Clarity on the “Why” revolves around figuring out exactly where you as a leader and your firm stand regarding DEI. Then the collective “you” (as in you and your firm) can plan where you should be going.

After you’re clear on your DEI strategy, the next step is taking a cultural audit with employee interviews and surveys.

Hearing honest responses from employees provides insight on your firm’s culture. It also allows the team to assess whether the business represents what they desire to be, relative to the mission, vision, values, and view of its future.

Discovering the collective truth about your firm’s culture may be a scary proposition. Self-reflection is not for the faint of heart — both at the individual level and the corporate level. It’s a journey that requires fortitude, transparency, vulnerability and the ability to move forward with purpose and excitement about the future.

Third-party engagement becomes extremely helpful for this type of probing work.

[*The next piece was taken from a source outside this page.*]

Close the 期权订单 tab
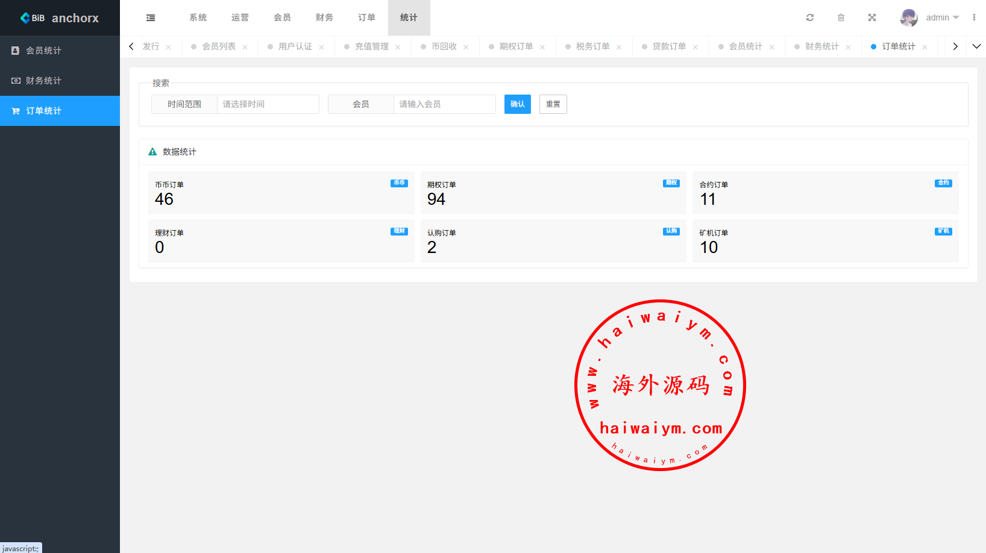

It’s the reason why consultants (and therapists) exist — to encourage a firm and individuals to look within and strategize how a firm can be its best self, through assessments and a plan.

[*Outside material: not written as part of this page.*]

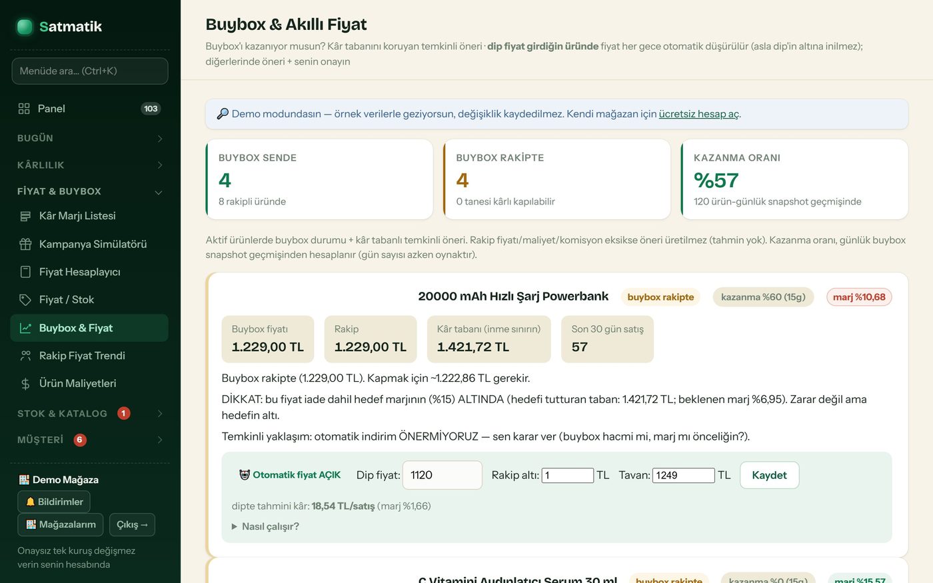933x583 pixels.
Task: Open Kampanya Simülatörü gift icon
Action: [25, 244]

For a taste of how revealing such examinations can be, here are some sample questions for you and your team to ponder about your firm’s culture:

  • How would you describe the workplace culture to a friend?
  • What is your vision of diversity and inclusion at your firm?
  • What kinds of experiences have you had in relating with people whose backgrounds are different than your own?
  • How do you work with people to create or foster DEI in the workplace?
  • How much time do you estimate you’ve invested in considering DEI?

For your survey of team members, ask them whether they would agree or disagree with the following statements:

  • I feel like I belong.
  • I can voice a contrary opinion without fear of negative consequences.
  • When I speak up at work, my opinion is valued.
  • Promotion decisions are fair.

If you are unsure of what the collective responses would say about your firm’s culture, engage in scrupulous assessments and reviews before introducing any new candidates, particularly diverse candidates, to your firm.

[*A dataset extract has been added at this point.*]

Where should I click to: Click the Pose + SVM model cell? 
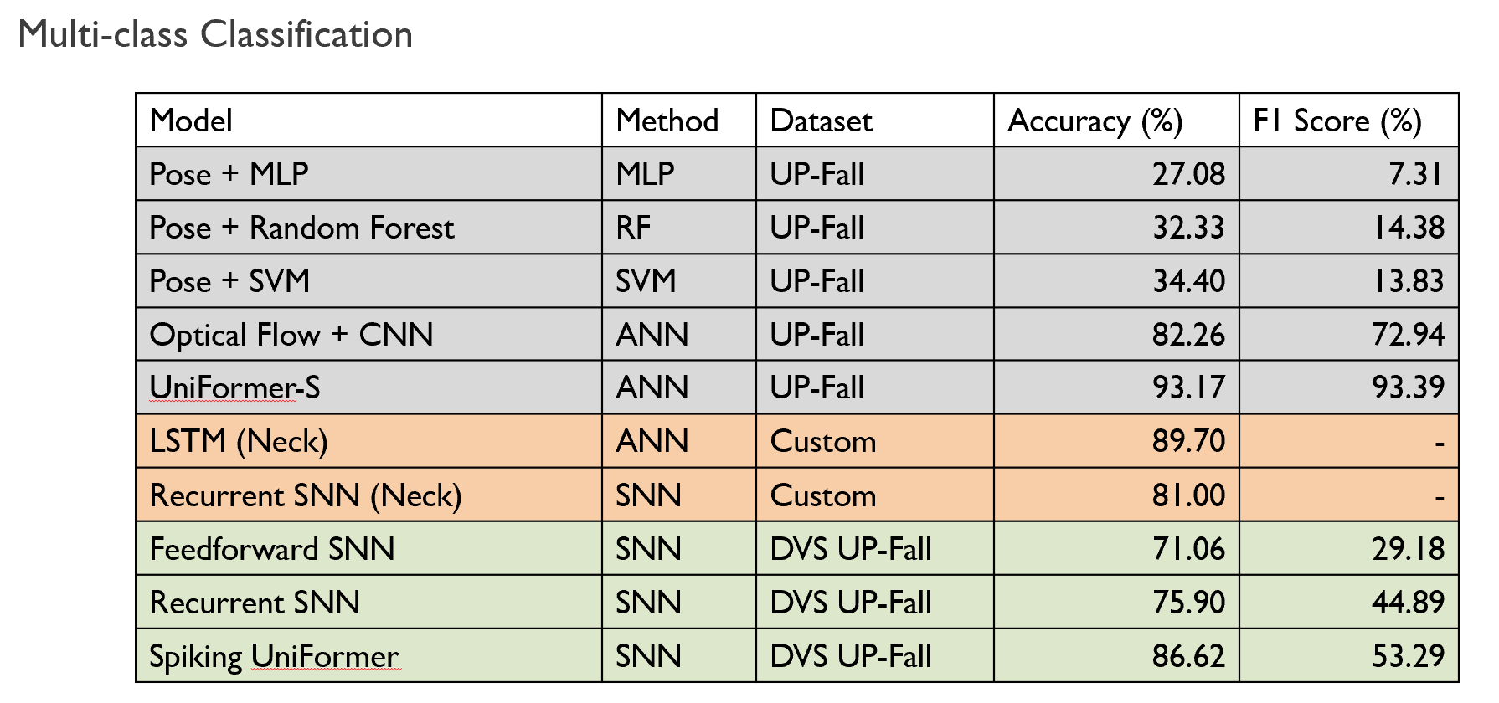[x=368, y=281]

New employees should not feel as though they were sold a bill of goods, and dedicated employees shouldn’t feel responsible for protecting new hires from the madness. If the firm knows it’s not where it wants to be on DEI, the firm should clearly communicate its standing to prospective employees, giving them a chance to make an informed decision about joining the firm.

As a wealth management leader, challenge yourself to take a step back before you move forward in the pursuit of DEI as a fad instead of as a staple of your firm. #DoingTheWork through an internal assessment of your culture will position your practice well for the increasingly diverse future of wealth management.